L’élu exclut la création d’un nouveau groupe
« Maintenant, le but est que l’antifascisme perdure, et il perdurera, évidemment, bien au-delà de la Jeune Garde. Toutes les luttes sur lesquelles on a obtenu victoire ces dernières années, c’était la Jeune Garde avec la CGT, avec le Parti communiste, avec la France Insoumise, avec des associations, avec des écologistes », a déclaré le député présent à la traditionnelle manifestation du 1er-Mai aux côtés des syndicats. « La lutte antifasciste est quelque chose qui nous dépasse fort heureusement.
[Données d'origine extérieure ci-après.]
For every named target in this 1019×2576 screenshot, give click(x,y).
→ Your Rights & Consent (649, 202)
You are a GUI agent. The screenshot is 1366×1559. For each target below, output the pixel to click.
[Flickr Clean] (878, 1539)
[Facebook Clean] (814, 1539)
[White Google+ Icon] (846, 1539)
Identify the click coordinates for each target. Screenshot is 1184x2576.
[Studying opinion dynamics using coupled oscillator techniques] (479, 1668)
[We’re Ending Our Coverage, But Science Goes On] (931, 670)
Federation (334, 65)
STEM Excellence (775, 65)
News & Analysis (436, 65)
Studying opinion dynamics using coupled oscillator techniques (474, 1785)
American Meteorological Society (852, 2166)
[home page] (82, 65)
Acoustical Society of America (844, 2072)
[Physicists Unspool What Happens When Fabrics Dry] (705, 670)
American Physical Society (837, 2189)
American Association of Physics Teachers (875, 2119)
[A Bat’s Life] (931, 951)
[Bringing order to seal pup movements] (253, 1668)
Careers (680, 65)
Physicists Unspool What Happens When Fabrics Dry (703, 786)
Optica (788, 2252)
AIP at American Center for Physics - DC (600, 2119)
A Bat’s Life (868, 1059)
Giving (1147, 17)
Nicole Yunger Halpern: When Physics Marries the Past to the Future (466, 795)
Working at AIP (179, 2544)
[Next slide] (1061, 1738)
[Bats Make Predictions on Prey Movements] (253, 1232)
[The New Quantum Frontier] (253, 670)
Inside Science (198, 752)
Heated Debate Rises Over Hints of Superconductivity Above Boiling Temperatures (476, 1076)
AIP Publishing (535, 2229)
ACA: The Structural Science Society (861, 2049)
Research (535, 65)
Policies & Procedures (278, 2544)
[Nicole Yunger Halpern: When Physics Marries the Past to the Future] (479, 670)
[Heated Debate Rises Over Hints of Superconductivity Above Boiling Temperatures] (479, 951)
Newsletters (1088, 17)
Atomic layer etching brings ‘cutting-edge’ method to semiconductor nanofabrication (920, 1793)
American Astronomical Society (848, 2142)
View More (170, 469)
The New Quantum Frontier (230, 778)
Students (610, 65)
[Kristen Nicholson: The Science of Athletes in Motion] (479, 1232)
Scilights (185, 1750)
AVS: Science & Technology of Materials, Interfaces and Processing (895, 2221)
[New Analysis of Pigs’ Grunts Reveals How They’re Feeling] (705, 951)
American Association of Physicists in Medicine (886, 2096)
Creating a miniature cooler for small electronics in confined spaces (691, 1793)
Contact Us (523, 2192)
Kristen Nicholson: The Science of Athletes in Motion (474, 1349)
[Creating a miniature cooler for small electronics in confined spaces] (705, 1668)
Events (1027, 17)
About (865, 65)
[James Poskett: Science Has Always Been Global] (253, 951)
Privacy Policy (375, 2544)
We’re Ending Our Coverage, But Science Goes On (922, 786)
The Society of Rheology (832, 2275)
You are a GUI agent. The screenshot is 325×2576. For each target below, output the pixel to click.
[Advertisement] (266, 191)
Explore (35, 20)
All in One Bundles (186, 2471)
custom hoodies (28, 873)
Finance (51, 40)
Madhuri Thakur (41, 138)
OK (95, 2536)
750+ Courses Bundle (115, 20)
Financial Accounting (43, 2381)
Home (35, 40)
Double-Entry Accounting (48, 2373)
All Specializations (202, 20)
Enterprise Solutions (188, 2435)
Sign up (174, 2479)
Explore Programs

S’ils pensaient s’en débarrasser en dissolvant l’organisation, ils se mettraient le doigt dans l’œil », a ajouté l’élu.
Après la dissolution définitive de son organisation, Raphaël Arnault a indiqué ne pas souhaiter la création d’un nouveau groupe semblable. « Aujourd’hui, je suis député, j’ai des rôles à tenir », a-t-il affirmé. Une enquête avait été lancée fin février après un signalement du ministère de l’Intérieur soupçonnant une reconstitution du mouvement antifasciste.